Even a Screw Works as a Nail If You Hit It with a Big Enough Hammer

LLM Models, Parameters, Quantizations, Prompts, and Tool Usage

A two-hour Friday-night experiment with 35+ models and the infamous 3-digit Mastermind puzzle (secret code 042)

The Clues

682 → one correct and well-placed
614 → one correct but wrong-placed
206 → two correct but wrong-placed
738 → nothing correct
780 → one correct but wrong-placed

I forced thirty-five open-source models to solve it the hard way: pure step-by-step deduction, no code allowed.

Then I opened Claude Code and told Opus 4.5: “Solve this by writing and running a short Python script.”

Two hours later the verdict was merciless.

The Hammer-vs-Screwdriver Leaderboard

Approach	Accuracy	Time to Answer	Verdict
Qwen3 family (1.7B – 30B, Q4)	13/15 correct	17–155 s	Best hammer available
GPT-OSS 20B & 120B (Q4)	100%	~15–24 s	Bigger hammer, identical result
Gemma3 27B (Q4, Q8, FP16)	0/8 correct	0.2–49 s	Precise hammer that still misses the nail
Devstral / Mistral 7B / GLM-Air	Chaos → timeout	Sometimes infinite	Fancy hammer, wrong head
Claude Code + Opus 4.5 + 15 lines of Python	100%	1.3 milliseconds	Didn’t swing a hammer.
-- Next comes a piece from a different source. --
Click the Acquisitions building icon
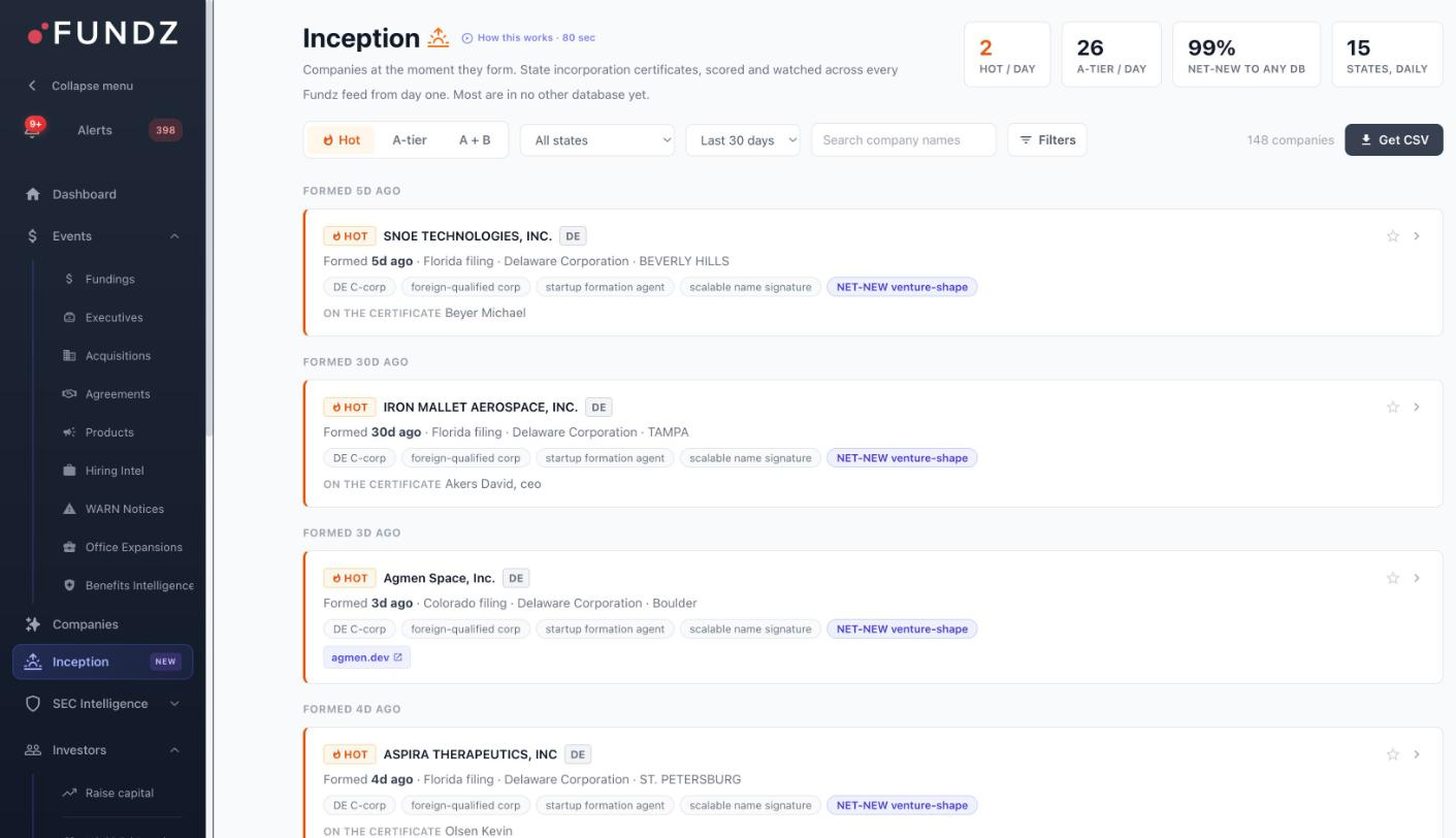This screenshot has height=838, width=1456. click(69, 356)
Just used a screwdriver

The Run That Made Every Other Run Look Silly

Claude Code took ten seconds to think, then executed a 15-line brute-forcer that checked all 1,000 possibilities and printed 042 before most 30B models had finished their first paragraph.

Same underlying intelligence, different tool.

Result: six orders of magnitude faster, zero hallucinations, perfect reliability.

What Two Hours of Swinging Hammers Proved

Parameters: massive gains 1B → ~20B, then almost zero extra value.
Quantization: Q4 vs FP16 changes almost nothing on final correctness.
Prompts: a “perfect” 300-word LogicMaster prompt rescued tiny Qwen models but actively crippled several others. Still roulette.
Architecture & training data: the single biggest predictor of success.
Tool usage: the ultimate cheat code. One model + one tiny script beats every pure-reasoning attempt on every metric.

The Only Rule You Need in Late 2025

When the search space is under 10,000 candidates, drop the parameter hammer.

Just ask one of the vibe coding tools like Claude Code or Google Antigravity to use a tool to solve it.

They’ll be done before the 120B model has warmed up.

Two hours, thirty-five bruised hammers, one inescapable truth:

Even a screw works as a nail if you hit it with a big enough model…

…but maybe just use a screwdriver.

The code was 042 all along.

Some models hammered until they got lucky.

Claude Code reached for the screwdriver and was done before my coffee cooled.